# Wheelchair motors!



## samseide (Jun 1, 2010)

Well I won an ebay auction and now I have two wheelchair motors coming my way. yay!

I'm trying to build a people mover chair, like this:






but am unsure of the electronics. The way I see it, I'd like the switches to be behind the chair where someone could switch it on or off from there. I know I'd need two 12v batteries to run the motors as they're 24v motors, but I'm unsure if I would need a relay or just a switch to go between the motors and the battery. I just want a way to turn the motors on and off, not control speed or anything. Just trying to be safe and don't know what the best way to do that would be. Also, can't figure out how to wire a switch with a relay in my particular situation as the only stuff I seem to be able to find online talk about using relays to connect stuff to car/motorcycle ignitions.

I attached some pics of the motors I won.


----------



## jdsteel82 (Aug 27, 2010)

Definitely a Relay! Those wheel chair motors can draw some amps, and most switches will weld or blow up.


----------



## samseide (Jun 1, 2010)

so when you use a relay for this instance...you hook up the positive wires coming from the big battery to the relay and then down to the motor off the relay, and hook the two wires attached to the switch to the relay? I've tried to understand relays but I'm just not grasping the concept of how they're wired up. I know the switch has to get power from somewhere but I don't know where in the wiring you would put the power to the switch or even how much power you have to give it.


----------



## jdsteel82 (Aug 27, 2010)

You pretty much got it. it should look like this 
BATT +------Sw_in Sw_out----Relay coil_in Relay coil_out----BATT -Neg

Batt+-----Relay Pole
BATT -Neg---Motor_in Motor_out---Relay Normaly open throw.

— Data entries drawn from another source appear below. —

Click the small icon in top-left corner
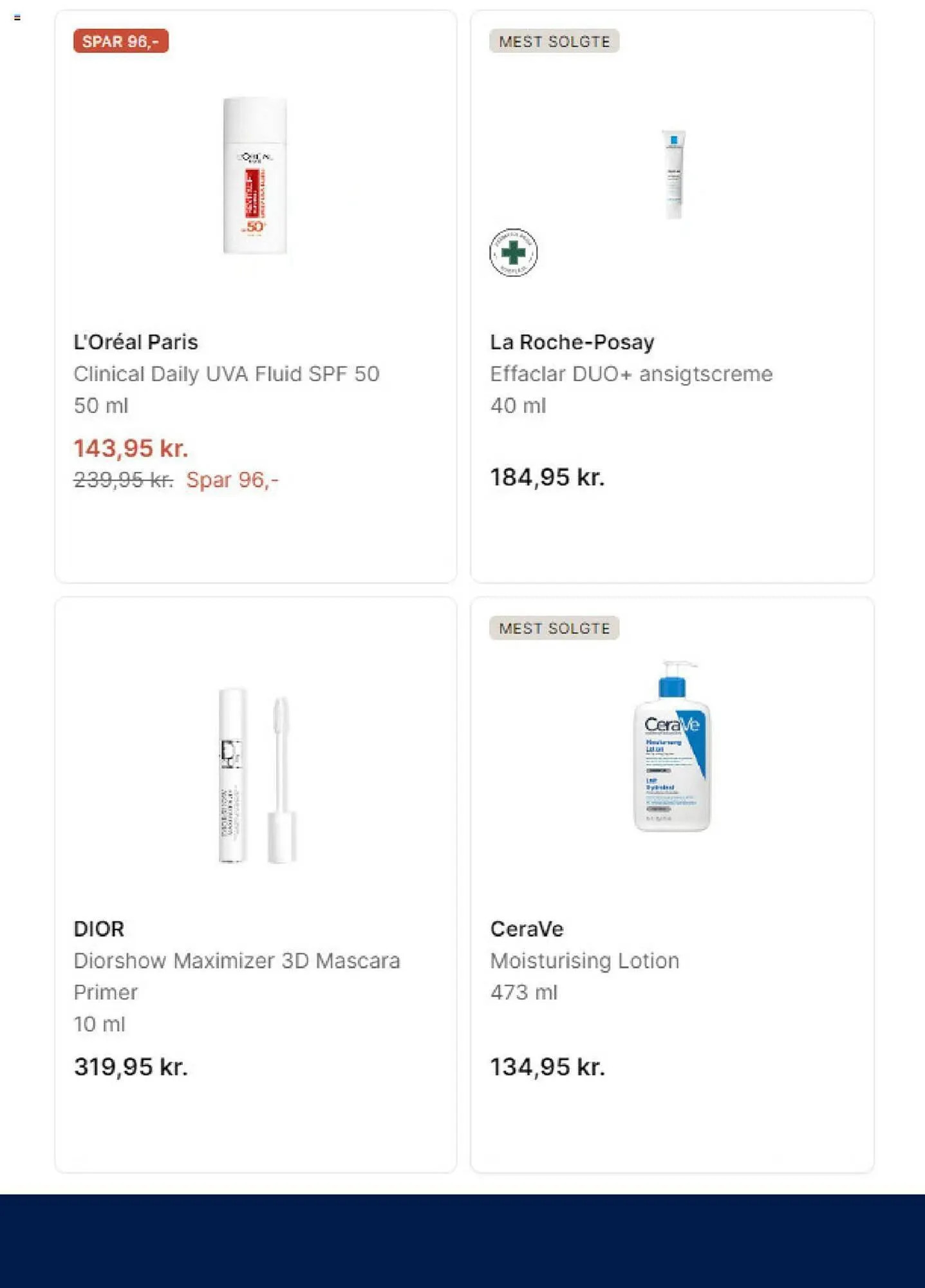 17,17
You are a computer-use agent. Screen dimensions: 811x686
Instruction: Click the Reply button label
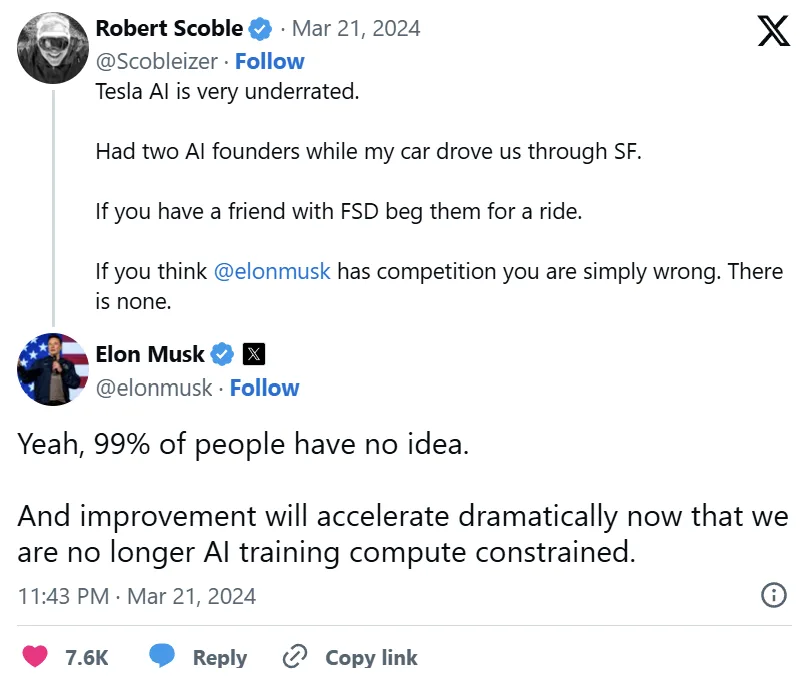click(220, 658)
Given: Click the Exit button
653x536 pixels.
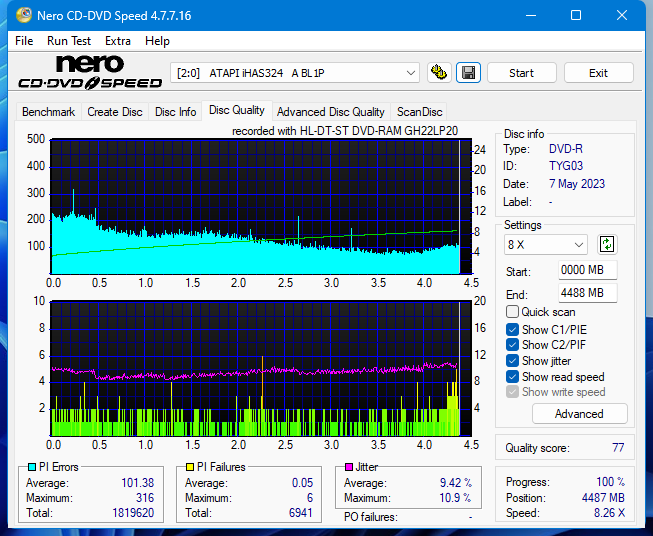Looking at the screenshot, I should [598, 73].
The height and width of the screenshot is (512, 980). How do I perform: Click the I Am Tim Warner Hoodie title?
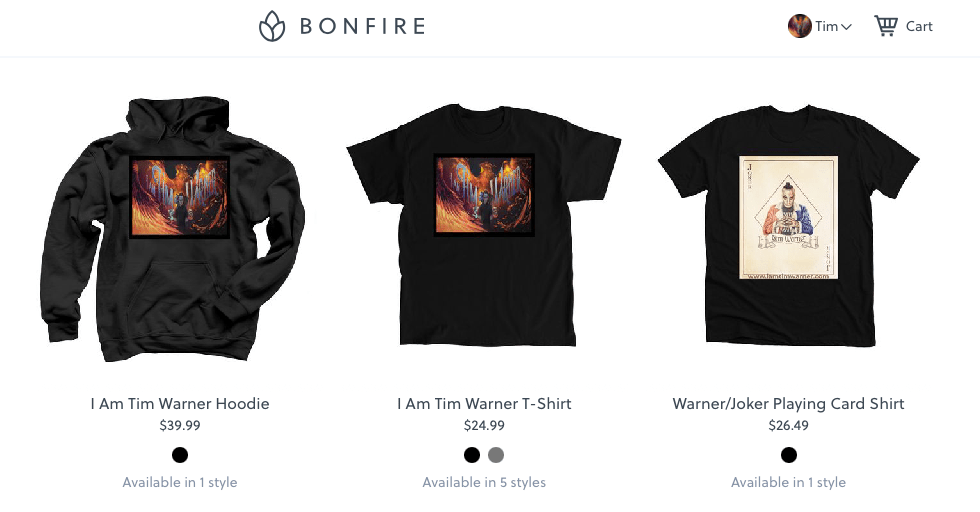click(180, 404)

I hope that helps, and doesnt make it even more confusing.


----------



## pagan (Sep 9, 2009)

Otaku had a good explanation of relays posted here last year..


----------



## samseide (Jun 1, 2010)

I think I found the otaku relay explanation:

http://www.hauntforum.com/showthread.php?t=10973&highlight=relay

is this the one you were talking about?

It offers up quite a bit of relay knowledge, but how do I know how much power I need on the switch side in order to switch on the motor side of the relay?


----------



## bourno (Jan 21, 2006)

Thought over at modifiedpowerwheels.com forum may had a decent wiring diagram. Found this one. Ignore the "Bulb" part. The switch doesn't need to source much, under an amp for the relay coil. From the relay wire 87, it would go to the motor and the other motor wire would go the battery negative


----------



## samseide (Jun 1, 2010)

that's exactly what I was looking for! haha! I'm a visual learner.


----------



## jdsteel82 (Aug 27, 2010)

that is exactly what I was trying to explain....much better in pictures!


----------



## DarkLore (Jan 25, 2009)

samseide said:


> ...I'm a visual learner.


I illustrated the use of relays in the sticky found at the top of the Tech Terror forum (Use of Prop Controllers).


----------



## Dead Things (Apr 4, 2009)

Power wheelchairs have 4 main components: power source (batteries), propulsion (motors), controller (computer) and activator (joystick/switches). The joystick/switches are kind of like a mouse is to a computer, it directs the action but without the controller, the joystick/switch is useless. If you have all the electronics, great, hook it up and away you go. Some of the older style power (from the 70's to early 90's) had the controller and joystick combined, newer models are seperate to allow for different types of driver controls.


----------



## samseide (Jun 1, 2010)

I have the two motors and the wheels. The motors have the wires coming out of them, a thick red and black I'm assuming are positive and ground and a yellow and white wire. I've read that wheelchair motors have some sort of powered brake in the motor, where if the brake is not given a voltage, it is engaged, so that it keeps the wheelchair still when power isn't applied. Not sure if that's what the yellow and white wires are or not. I didn't get the controller or the batteries or the joysticks, though if I just want to have them either all on or all off, I'm hoping that isn't a problem (course I'll still have to go buy batteries. ha.)


----------



## samseide (Jun 1, 2010)

also, darklore, that is the most concise and wonderful introduction to relays I've seen on the web! And trust me...I've been looking for one for quite awhile! ha! Thanks for that great post!


----------



## Dead Things (Apr 4, 2009)

Wanted to make sure I had this correct before I posted this. According to my supplier, the 4 wires are as follows, red and black are + and -, the two other wires are + and - for the brake release. I thought one of them might be for reversing polarity b ut was told that occurs within the controller. Hope this helps. If you have any more questions, I'll try to get answers out of my supplier.


----------



## samseide (Jun 1, 2010)

Yes the ends of the motors are just rubber slip on pieces and there are what appears to be large silver pieces of metal at the end of the motor where the yellow and white wire go to. I'm debating whether or not to try to take those off the motors. Seems like a waste of battery power to send power to an emergency brake when I don't really plan on having this thing be on type of inclined terrain where I would need it to shut down and hold the motor still if it loses power.


----------



## Dead Things (Apr 4, 2009)

actually I don't think those are wheelchair motors, those are scooter motors. On wheelchair motors, the bolts section for the wheels would be at right angle to the main body of the motor. Semantics really, the function is the same. You may not be able to disconnect the brake release. I would try hooking up the batteries and see what ticks, literally. When the brake releases there is a click. Will try and get more info next week.


----------



## bourno (Jan 21, 2006)

They look like wheel chair motors to me.


----------



## Dead Things (Apr 4, 2009)

I'm not saying they aren't, older models may have had the hub configured in that way. Most chairs I deal with are no more than 10 years old.


----------